Want your opinion about website of my startup - rozboro
Hello guys! Want you to share the opinion about the website of my startup. I am developing solvers of optimal strategies for poker (GTO Solvers): https:&#x2F;&#x2F;simplepoker.com&#x2F;en&#x2F; . The design was made 4 years ago, do you think that it doesn&#x27;t look modern and should be updated? thanks for your opinion!
======
mtmail
Website still looks fresh and modern, you have up-to-date copyright and user
testimonianal and mention newest operating system (Windows 10). All good in my
opinion.

The website doesn't answer the question who the author is. On the purchase
page I can spent 290 Euro and it doesn't tell me who the contract is with,
just a info@website.com email address. Deep down in the terms-of-service Bath,
England is mentioned, but clicking to the terms-of-service and the website
turns into Russian in my browser. Your current customers might be fine with
this, to me it's a reason to keep my credit card in my pocket.

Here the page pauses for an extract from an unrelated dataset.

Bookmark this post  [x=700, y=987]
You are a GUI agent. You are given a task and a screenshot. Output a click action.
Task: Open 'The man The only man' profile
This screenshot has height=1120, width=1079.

Using 'hello guys' you're missing 50% of the world's population.

------
bzalasky
There’s room for improvement. I’d start with the typography. While it’s not
cheap, Typewolf’s Flawless Typography Checklist is an incredible tool for
sprucing up designs
([https://www.typewolf.com/checklist](https://www.typewolf.com/checklist)).
Once you’ve refreshed the typography, take a look at these design tips from
Steve Schoger
([https://twitter.com/i/events/994601867987619840](https://twitter.com/i/events/994601867987619840)).
His book, Refactoring UI is also a solid reference.

------
photawe
I do know a bit about poker. Your site looks really cool - if you can actually
provide what you're saying, that's pretty awesome!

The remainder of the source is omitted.